TASK: Beginning at the top of the data below, write out every line exactly until you reach the line with "[ParentsTogether] (784, 34)", and include that line.

EXCERPTED DATA:
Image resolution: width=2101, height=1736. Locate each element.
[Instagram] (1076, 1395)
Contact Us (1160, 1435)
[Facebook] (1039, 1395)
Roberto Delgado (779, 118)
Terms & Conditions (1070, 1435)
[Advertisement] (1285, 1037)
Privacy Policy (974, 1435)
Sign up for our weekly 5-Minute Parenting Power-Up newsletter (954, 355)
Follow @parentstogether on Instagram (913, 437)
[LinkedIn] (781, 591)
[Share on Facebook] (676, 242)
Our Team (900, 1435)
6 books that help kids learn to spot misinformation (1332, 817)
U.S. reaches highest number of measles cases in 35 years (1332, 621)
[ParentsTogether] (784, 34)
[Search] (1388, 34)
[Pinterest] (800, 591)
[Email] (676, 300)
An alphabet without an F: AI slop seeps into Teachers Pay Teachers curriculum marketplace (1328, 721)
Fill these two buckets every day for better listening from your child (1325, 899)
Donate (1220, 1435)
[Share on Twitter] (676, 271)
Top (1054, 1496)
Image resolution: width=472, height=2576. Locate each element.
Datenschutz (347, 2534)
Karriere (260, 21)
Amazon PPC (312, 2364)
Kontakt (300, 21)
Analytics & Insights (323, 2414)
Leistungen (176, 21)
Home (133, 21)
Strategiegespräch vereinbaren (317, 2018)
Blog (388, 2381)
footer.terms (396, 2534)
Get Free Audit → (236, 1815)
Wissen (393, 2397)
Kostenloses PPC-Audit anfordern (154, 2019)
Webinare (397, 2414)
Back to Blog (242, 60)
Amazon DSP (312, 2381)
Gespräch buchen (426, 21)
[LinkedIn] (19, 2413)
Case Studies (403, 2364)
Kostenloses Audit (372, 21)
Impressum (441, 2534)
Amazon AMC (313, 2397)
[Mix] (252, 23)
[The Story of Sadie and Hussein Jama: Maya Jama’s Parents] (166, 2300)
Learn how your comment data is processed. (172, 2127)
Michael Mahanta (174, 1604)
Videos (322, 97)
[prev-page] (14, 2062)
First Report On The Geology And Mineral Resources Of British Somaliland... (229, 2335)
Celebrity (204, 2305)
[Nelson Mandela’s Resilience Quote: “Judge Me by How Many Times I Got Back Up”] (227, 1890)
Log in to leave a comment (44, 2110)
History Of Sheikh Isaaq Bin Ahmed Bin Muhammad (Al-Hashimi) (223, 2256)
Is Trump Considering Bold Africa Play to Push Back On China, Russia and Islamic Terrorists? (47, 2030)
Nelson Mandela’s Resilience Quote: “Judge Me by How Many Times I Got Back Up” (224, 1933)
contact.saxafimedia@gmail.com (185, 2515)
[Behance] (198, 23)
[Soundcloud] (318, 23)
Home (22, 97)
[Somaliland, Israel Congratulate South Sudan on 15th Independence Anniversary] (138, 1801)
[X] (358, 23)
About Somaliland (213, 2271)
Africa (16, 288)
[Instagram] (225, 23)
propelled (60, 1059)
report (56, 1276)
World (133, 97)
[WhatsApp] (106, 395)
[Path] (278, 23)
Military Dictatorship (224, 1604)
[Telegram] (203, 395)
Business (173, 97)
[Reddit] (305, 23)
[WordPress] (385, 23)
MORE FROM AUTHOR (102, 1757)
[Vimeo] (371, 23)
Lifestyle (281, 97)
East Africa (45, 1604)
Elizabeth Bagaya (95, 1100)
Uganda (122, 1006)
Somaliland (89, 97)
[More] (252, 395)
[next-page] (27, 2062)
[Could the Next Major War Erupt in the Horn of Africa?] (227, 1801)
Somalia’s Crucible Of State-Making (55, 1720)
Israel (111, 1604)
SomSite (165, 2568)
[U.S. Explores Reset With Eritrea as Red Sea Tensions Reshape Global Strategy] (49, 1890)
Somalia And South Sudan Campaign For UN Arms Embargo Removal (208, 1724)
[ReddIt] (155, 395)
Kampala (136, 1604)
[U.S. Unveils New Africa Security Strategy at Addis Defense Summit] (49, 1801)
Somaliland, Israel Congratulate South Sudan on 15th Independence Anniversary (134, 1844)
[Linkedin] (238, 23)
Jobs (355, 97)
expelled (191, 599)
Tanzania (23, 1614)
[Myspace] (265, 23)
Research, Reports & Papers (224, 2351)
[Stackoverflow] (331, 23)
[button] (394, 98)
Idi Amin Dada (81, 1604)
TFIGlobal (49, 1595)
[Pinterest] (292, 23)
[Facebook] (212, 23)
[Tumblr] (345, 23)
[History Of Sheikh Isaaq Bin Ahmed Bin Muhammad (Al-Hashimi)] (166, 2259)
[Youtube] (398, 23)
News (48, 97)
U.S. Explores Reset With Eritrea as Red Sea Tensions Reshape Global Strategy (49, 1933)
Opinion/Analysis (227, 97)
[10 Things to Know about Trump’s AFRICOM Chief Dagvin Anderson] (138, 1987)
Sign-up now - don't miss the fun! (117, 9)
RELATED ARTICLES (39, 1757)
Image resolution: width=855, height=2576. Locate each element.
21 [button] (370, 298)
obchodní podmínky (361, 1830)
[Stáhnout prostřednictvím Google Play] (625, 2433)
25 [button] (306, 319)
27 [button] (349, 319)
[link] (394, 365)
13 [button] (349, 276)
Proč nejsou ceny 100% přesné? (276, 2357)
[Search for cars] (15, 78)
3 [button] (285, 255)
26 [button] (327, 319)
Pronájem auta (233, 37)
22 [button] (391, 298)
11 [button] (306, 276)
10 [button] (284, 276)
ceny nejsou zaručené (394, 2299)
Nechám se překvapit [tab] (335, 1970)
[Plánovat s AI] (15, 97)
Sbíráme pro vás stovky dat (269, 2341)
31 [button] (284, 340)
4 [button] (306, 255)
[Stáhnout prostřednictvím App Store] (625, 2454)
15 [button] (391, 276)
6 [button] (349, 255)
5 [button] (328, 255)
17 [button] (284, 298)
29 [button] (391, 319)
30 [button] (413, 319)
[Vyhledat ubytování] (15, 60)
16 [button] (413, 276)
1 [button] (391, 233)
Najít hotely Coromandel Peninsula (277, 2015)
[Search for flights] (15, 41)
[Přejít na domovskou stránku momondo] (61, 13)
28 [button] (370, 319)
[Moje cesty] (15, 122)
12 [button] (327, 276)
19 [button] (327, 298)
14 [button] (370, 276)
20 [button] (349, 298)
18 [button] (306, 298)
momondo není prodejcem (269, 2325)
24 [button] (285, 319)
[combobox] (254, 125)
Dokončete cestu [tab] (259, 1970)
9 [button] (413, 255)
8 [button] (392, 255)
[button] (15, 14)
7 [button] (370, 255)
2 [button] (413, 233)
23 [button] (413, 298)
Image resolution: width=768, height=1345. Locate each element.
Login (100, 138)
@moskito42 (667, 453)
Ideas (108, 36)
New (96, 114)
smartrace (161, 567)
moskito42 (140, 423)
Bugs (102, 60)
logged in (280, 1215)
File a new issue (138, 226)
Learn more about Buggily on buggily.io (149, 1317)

EXERCISE ANSWER:
Image resolution: width=2101, height=1736. Locate each element.
[Instagram] (1076, 1395)
Contact Us (1160, 1435)
[Facebook] (1039, 1395)
Roberto Delgado (779, 118)
Terms & Conditions (1070, 1435)
[Advertisement] (1285, 1037)
Privacy Policy (974, 1435)
Sign up for our weekly 5-Minute Parenting Power-Up newsletter (954, 355)
Follow @parentstogether on Instagram (913, 437)
[LinkedIn] (781, 591)
[Share on Facebook] (676, 242)
Our Team (900, 1435)
6 books that help kids learn to spot misinformation (1332, 817)
U.S. reaches highest number of measles cases in 35 years (1332, 621)
[ParentsTogether] (784, 34)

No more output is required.